しかし軍事と英雄にポイントを全部振った意味はあった。アリシアを救うポーンの駒があったのは偏に英雄にポイントを振ったからだ。そして軍事に振った分だけ恩恵があるはずなのだが、そちらは肩透かしに終わっている。
(手持ちのマナで注文出来るのは各種ゴーレムとスケルトンだけか。ダークドヴェルグとまでは言わないが小悪魔すらリストに載らないだと!?)
ゴーレム系はルークの駒、スケルトンはキングの駒由来のトループだ。ゴブリン系はナイトの駒の反応が消えたので注文する事は不可能だ。ダークドヴェルグと小悪魔は残った二つの駒由来のトループだ。その二つは魔城と敵対しているわけじゃない。しかし何故かその二つの駒由来のトループは注文出来ない。
(一度玉座の間に入る必要があるのかもしれない)
ロギはそう結論付けた。そして右手でアメリアの頭を撫でた。
「あ、ロギ様……。朝ですか?」
「ゴブリンが来た」
「またですか?」
「懲りない奴らだ。頼めるか?」
「任せて!」
アメリアは元気に飛び上がり、もうすぐ雪崩れ込んでくるゴブリンに備えた。
「今回はロックゴーレムを1トループ出してみるか」
ロギは実戦での動きを計るためにロックゴーレムを1トループ注文した。玉座の間の中央に魔法陣が浮かび上がり、170センチほどの相撲取り体系のロックゴーレムが3体現れた。1トループは1体から5体で構成される。スケルトンは5体で1トループとなる。ゴブリンの数が多いのでスケルトンの方が良さそうに見えるが、スケルトンではゴブリンに倒される可能性が高い。片やロックゴーレムは3体なのでスケルトンより体力があり、鈍器以外の攻撃を半減する防御力まで備えていた。その反面、移動速度と攻撃速度が遅く逃げる敵を捕らえるのは苦手だ。
「私の言う事は分かるか」
ロックゴーレムが右手を上げて「分かる」と伝える。
「話せるか?」
ロックゴーレムは両手を下ろしたまま動かない。
「やはりか。だが十分だ」
その確認が終わると同時にゴブリンが雪崩れ込んで来た。
「しつこい!」
辟易しているアリシアがファイアブリンガーを抜いて集団に飛び込む。
「アリシア、こん棒を持っているゴブリンを優先して狙え!」
ロギがアリシアにロックゴーレムの脅威となる武器を持っているゴブリンを狙わせる。倒される心配が無くなったロックゴーレムは鈍重な動きでゴブリンの頭に腕を振り下ろして確実に一体一体屠る。乱戦中のアリシアと足が遅いロックゴーレムを無視してゴブリンが玉座を目指す。クラウンガーディアンが素早く対応してゴブリンを肉塊に変える。今回攻めて来たゴブリンだけならクラウンガーディアン1体で楽に勝てる。

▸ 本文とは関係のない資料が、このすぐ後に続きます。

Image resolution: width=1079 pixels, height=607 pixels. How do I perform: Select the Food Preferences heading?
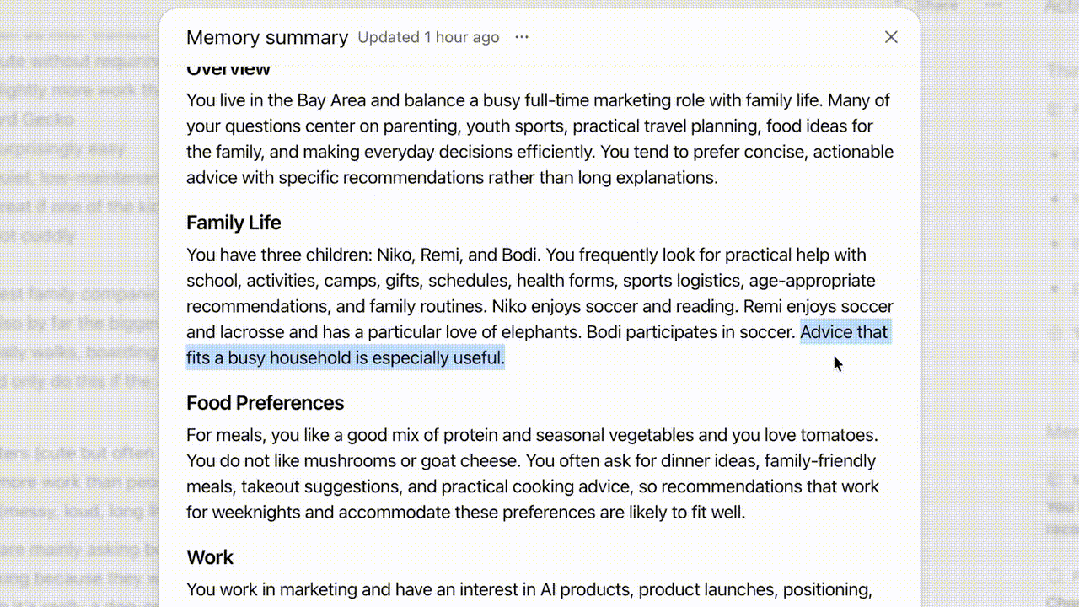(265, 403)
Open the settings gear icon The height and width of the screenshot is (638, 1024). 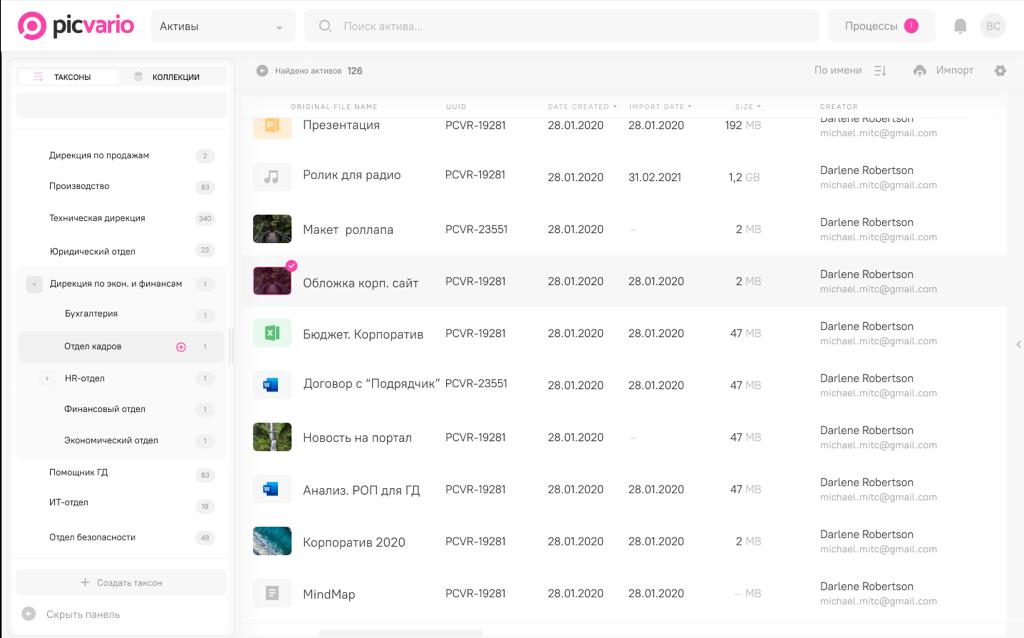1000,70
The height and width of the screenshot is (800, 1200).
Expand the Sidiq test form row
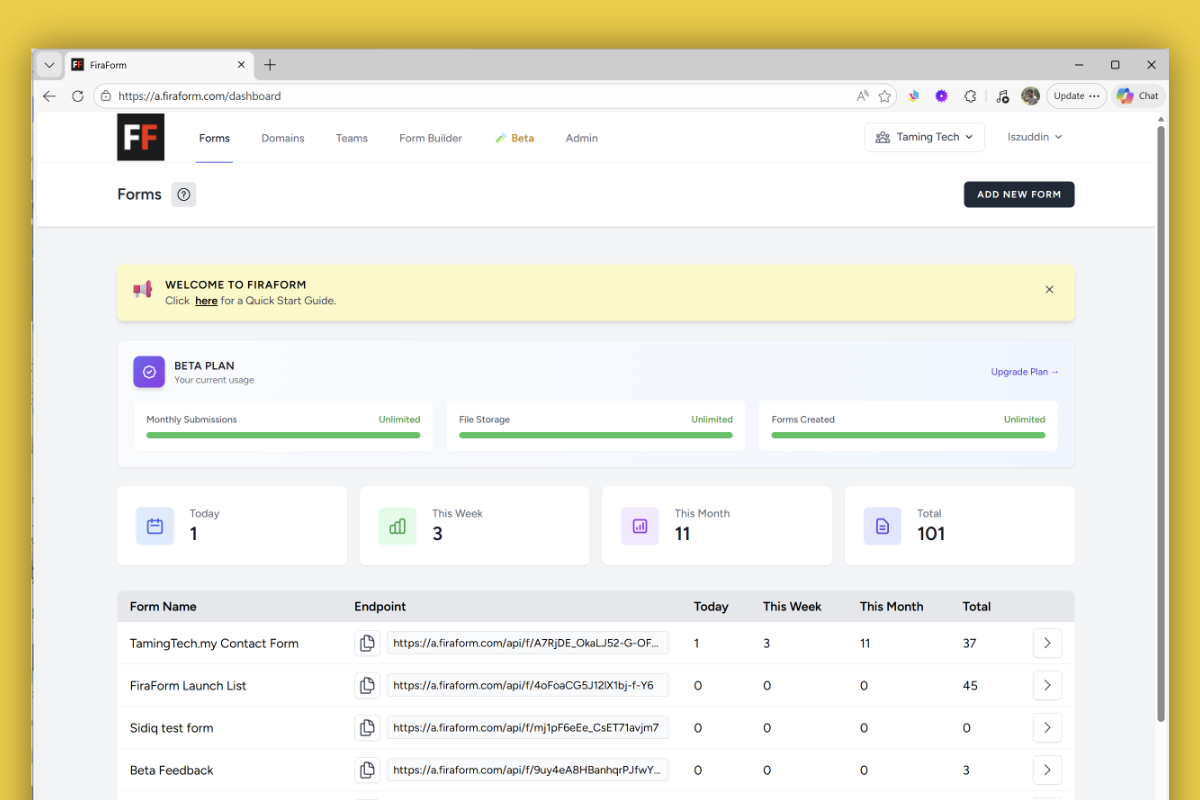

ロギはそれをしないのはアリシアに戦闘経験を積ませるためだ。それとロックゴーレムの性能テストでもある。『リージョン・オブ・ジ・エターナル・フレイム』ではマウスのワンクリックで戦闘を命じられたが、ここではそこまでオートではない。ロギはロックゴーレムに矢継ぎ早に命令を出す事で効率的に彼らを動かした。命令が無ければゴブリンを倒すのに手間取り、最悪はゴブリンが使用する遮蔽物に成り下がっていた。
(私しか指揮官がいない状況でトループを増やし過ぎては手が回らない。今は主力となるトループは不要だ。クラウンガーディアン2体の方が圧倒的に強い。アリシアの直掩に何か付けて、他はロックゴーレムで固めるか)
玉座に座りながら戦いを見届けたロギは攻勢に転じる気になった。アリシア不在でもゴブリン相手なら玉座の間を守れると判断した。そしてポーンの駒を与えられたアリシアの力を最大限に使える仕事を任せてみる事にした。